Step response of transmission line

Fig. 1 - Transmission circuit terminated with characteristic impedance

It is well known that the relation between input voltage and output voltage of a transmission circuit terminated with characteristic impedance can be expressed using the propagation constant γ and length of the transmission line.

  E2/E1 = exp(-γ*l)                                       (1)
  Here,
	E1 = Input voltage (V)
	E2 = Output voltage (V)
	l = Length of line (m)
	γ = Propagation constant 
	   = sqrt((R + j*ω*L)*(G + j*ω*C))
	R = Conductor resistance of line (Ohm/m)
	L = Inductance of line (H/m)
	G = Conductance of line (S/m)
	C = Capacitance of line (F/m)
	ω = 2*π*f .. Angular frequency
	f = Frequency (Hz)
	π = 3.14159..
Most of the conductance G originates from dielectric loss;
  G = ω * C * D
  Here, 
	D = dissipation factor of dielectric (tanδ)
	  = (Energy lost in 1 cycle) / (Energy accumulated in C).

The physical meaning is energy lost in molecular vibration, which is observed in microwave ovens, therefore is very small in materials with small polarization, such as polyethylene, tetrafluoroethylene, or air, and is zero in vacuum. Therefore, G can be ignored in standard high frequency cable because ω * C >> G holds.

Conductor resistance R arises from eddy current loss such as the skin effect of conductors. This quantity is roughly proportional to the square root of the frequency, and is responsible for most of the attenuation in cables.

The frequency dependence on the capacitance C and inductance L is very small, and can be usually regarded as constant values. However, in pulse transmission, the extremely small frequency-dependent properties of L from eddy currents in the conductor have significant effects on the transmitted waveform.

When E1 is a sinusoidal wave,

  γ = α + j*β
  Here,
	&alpha = Attenuation constant (neper/m)
	&beta = Phase constant (rad/m).
The attenuation constant and phase constant appears in the simple relation
  E2 / E1 = exp(-α*l)*exp(-β*l)
Compared to E1, the output voltage E2 has amplitude decreased by a factor of exp(-α*l) and phase delayed by exp(-β*l). The properties of cables are typically shown as the attenuation constant and the velocity ratio. (Note 1).

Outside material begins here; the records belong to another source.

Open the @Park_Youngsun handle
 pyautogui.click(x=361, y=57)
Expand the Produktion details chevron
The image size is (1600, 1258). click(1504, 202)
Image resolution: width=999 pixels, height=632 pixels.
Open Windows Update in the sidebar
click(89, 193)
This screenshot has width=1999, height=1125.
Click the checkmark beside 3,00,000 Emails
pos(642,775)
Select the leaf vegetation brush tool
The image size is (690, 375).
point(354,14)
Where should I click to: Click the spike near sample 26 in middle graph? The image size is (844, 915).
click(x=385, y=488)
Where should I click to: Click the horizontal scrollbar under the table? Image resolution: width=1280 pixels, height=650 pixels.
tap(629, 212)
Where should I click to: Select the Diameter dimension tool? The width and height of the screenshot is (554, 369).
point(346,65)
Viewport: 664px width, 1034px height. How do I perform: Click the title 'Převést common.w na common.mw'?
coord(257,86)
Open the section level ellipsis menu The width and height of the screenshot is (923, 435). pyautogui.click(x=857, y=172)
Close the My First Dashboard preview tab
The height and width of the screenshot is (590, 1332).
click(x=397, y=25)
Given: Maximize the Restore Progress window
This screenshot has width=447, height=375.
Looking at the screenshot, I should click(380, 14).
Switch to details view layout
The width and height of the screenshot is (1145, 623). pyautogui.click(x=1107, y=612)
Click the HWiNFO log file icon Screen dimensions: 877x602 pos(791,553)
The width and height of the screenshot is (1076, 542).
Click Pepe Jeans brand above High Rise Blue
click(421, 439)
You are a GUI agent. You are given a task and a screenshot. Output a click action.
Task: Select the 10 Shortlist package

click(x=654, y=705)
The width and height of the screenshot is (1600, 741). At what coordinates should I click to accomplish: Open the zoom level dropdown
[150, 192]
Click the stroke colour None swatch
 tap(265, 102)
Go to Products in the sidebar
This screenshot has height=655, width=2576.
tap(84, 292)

In general, the attenuation of cables is inversely proportional to the conductor diameter and is proportional to the square root of the frequency. Therefore, the output voltage decreases when the conductor is thinner and the frequency is higher. In any case, the output voltage decreases with increasing attenuation.

On the other hand, when E1 is a pulse wave, the step response of the time axis is considered in place of frequency characteristics. The step response of coaxial cables with the same length but different attenuation is as follows:

Fig. 2 - Step responses of coaxial cables with the same length but different attenuation

These characteristics are those of high quality high frequency cables with G = 0, and matches the waveform observed with an oscilloscope.

The top curve corresponds to the cable with the smallest attenuation, and the attenuation of the second, third, and fourth curves from the top is two, four, and eight times that of the top curve.

The output voltage decreases in cables with large attenuation with a step response as with sinusoidal waves.

What happens to the output voltage from a step response when infinite time has passed ?

This is the question.

Kouichi Hirabrayashi (C) 2008

Note 1 - Phase constant and velocity ratio

The phase constant is given as


  Phase constant = 2*π*f/vp
  Here,
	vp = Phase velocity (m/s)
The frequency characteristics of phase speed is very small, therefore the phase speed is normalized with the speed of light in vacuum (which is the fastest speed that is achievable) and given as the "velocity ratio" (phase velocity divided by the speed of light in vacuum) that is independent of frequency. Some people use the "shortening coefficient of wavelength" (the wavelength in cable divided by the wavelength in vacuum) obtained using the relation "phase constant = 2*π/wavelength".

Note 2 - Step response of a cable

Standard high frequency cables satisfy

  G << j*ω*C
Therefore it is safe to ignore G and use
  E2/E1 = exp(-l*sqrt((R + j*ω*L)*j*ω*C))                        (2)
When E1 is a step input (Heaviside unit function)
  E1 = 1   (0 <= t)
     = 0   (t < 0)
(2) can be solved analytically if R, L, and C in (2) are constants:
  E2/E1 = exp(-R/2/L*t)*I0(R/2/L*sqrt(t^2 - L*C*l^2))  (sqrt(L*C)*l <= t)
	= 0 (t < sqrt(L*C)*l)
  Here
	I0(x) = 0th-order modified Bessel function
The solution is a combination of a Bessel function and an exponential function. However, in real cables, the frequency characteristics of R arising from eddy current loss from the skin effect of conductors and the frequency characteristics of the internal inductance (inductance from magnetic flux in a conductor), which is the cause of phase distortion in L, are both large. This analytical solution is close to reality but clearly different.